== Source material ==
┌──

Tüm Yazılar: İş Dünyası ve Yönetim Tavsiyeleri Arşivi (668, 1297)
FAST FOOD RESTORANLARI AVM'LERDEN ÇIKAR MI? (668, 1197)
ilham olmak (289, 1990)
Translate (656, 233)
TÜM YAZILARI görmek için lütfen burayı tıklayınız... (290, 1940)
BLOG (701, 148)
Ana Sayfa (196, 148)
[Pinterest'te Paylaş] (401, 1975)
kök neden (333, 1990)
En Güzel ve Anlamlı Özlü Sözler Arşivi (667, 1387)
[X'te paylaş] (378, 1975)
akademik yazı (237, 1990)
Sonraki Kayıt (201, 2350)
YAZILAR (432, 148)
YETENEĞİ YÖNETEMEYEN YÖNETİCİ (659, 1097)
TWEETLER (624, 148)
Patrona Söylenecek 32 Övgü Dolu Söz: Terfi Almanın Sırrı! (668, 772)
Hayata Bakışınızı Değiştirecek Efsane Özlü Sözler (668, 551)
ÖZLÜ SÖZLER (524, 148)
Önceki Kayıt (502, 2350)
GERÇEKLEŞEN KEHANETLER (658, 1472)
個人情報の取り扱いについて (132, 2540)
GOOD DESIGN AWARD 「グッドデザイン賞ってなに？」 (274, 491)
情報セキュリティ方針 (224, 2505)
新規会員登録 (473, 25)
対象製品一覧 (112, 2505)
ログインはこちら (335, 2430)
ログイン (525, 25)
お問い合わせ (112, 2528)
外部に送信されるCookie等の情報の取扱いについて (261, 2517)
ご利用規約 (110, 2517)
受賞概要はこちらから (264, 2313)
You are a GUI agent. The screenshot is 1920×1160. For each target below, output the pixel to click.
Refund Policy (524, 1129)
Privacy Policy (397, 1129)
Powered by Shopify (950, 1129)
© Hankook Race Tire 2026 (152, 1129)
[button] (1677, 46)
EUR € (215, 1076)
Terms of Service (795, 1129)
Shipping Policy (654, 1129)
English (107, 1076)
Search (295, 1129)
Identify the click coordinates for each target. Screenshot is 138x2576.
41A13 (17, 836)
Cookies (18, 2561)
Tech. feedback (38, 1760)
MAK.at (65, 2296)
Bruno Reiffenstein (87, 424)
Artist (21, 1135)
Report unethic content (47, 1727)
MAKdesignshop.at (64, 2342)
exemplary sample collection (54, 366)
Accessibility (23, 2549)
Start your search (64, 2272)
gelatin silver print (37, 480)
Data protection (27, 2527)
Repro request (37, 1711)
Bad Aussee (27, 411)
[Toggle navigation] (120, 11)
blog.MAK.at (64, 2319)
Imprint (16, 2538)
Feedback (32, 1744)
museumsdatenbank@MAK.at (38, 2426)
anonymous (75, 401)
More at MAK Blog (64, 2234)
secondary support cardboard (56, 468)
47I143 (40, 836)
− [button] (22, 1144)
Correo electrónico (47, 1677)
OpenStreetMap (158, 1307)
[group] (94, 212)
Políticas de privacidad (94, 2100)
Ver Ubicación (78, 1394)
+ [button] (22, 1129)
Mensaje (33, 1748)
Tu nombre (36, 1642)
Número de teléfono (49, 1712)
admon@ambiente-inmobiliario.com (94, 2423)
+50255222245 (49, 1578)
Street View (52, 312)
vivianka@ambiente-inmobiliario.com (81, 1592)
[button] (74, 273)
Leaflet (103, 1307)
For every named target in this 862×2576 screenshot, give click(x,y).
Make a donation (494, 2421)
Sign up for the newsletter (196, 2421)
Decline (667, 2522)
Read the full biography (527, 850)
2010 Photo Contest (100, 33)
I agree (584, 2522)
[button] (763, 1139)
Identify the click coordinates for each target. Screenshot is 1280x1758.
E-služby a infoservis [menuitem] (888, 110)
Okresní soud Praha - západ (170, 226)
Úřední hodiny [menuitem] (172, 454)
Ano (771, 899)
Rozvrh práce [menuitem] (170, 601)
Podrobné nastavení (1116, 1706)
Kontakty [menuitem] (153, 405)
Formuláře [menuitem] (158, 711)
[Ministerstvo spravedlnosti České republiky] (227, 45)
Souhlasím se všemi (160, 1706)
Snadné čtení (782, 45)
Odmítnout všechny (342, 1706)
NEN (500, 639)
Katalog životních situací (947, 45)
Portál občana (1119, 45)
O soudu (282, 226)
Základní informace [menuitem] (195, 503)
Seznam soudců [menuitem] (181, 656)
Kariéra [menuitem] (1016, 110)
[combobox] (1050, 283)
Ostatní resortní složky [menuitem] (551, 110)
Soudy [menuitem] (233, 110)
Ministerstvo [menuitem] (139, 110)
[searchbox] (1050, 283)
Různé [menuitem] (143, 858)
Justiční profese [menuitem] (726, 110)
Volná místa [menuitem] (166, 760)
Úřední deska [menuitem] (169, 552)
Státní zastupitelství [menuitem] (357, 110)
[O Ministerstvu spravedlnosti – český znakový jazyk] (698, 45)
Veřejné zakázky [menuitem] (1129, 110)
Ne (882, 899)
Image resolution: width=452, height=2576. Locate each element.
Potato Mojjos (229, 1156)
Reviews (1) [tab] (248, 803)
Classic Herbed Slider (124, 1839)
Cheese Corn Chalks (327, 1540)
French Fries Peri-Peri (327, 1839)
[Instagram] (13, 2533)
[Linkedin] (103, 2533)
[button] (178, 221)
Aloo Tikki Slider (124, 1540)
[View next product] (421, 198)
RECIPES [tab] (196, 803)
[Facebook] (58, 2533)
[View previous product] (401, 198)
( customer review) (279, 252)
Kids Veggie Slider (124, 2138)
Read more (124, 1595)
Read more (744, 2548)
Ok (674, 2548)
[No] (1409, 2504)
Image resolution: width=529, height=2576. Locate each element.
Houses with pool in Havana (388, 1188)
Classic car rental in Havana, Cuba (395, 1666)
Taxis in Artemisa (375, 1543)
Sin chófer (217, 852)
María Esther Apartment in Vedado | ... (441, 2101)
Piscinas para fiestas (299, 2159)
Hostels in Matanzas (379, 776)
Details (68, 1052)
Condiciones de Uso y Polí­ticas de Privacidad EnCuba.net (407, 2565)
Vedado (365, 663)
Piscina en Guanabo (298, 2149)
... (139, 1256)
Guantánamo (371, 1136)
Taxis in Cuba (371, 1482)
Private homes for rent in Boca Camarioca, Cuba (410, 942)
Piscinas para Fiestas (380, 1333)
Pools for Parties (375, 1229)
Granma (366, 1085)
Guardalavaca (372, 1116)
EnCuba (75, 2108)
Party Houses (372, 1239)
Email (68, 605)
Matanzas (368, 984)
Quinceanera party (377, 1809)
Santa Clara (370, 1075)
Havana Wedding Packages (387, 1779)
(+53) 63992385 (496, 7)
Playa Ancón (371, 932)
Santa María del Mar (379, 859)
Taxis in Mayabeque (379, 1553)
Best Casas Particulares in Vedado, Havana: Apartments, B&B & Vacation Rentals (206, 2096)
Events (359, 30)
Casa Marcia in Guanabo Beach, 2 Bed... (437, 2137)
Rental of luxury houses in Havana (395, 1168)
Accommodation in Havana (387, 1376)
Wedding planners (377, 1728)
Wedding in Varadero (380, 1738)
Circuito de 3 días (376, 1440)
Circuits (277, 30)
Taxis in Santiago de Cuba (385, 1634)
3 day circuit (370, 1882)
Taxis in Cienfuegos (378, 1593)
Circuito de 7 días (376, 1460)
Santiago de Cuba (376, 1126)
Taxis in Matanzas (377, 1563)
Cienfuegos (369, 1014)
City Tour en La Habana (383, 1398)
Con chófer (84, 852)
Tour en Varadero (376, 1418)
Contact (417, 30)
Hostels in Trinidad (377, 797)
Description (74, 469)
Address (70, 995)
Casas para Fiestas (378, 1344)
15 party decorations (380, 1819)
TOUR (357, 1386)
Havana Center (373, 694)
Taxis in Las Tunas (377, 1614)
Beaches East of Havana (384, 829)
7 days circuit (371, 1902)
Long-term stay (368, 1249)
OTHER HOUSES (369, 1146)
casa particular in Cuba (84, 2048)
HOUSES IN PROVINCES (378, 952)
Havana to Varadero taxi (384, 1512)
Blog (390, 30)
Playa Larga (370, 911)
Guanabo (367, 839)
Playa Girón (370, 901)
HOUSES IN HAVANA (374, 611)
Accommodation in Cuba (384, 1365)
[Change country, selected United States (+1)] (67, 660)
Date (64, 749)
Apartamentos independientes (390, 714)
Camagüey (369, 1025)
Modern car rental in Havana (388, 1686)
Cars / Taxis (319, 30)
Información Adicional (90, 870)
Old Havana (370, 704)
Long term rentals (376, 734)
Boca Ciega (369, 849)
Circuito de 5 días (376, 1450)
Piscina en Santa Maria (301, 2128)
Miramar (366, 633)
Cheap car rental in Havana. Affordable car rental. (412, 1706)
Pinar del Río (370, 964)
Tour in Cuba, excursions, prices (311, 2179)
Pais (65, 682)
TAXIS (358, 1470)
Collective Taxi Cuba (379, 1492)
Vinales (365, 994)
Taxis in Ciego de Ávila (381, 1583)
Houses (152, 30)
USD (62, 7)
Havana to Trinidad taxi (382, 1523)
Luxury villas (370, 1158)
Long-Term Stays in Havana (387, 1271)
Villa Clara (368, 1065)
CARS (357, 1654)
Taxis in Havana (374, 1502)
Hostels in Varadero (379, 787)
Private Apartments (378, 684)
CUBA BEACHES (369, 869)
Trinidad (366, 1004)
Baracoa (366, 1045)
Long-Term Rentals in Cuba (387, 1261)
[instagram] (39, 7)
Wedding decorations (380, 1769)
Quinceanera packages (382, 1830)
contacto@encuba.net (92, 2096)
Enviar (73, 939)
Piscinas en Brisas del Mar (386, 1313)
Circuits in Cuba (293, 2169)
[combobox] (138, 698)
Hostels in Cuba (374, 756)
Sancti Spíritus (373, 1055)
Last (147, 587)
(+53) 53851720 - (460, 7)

└──

== Exercise aim ==
Lines from the entries that contain the string "Private" must be found and copied.

== Result of the exercise ==
Private homes for rent in Boca Camarioca, Cuba (410, 942)
Private Apartments (378, 684)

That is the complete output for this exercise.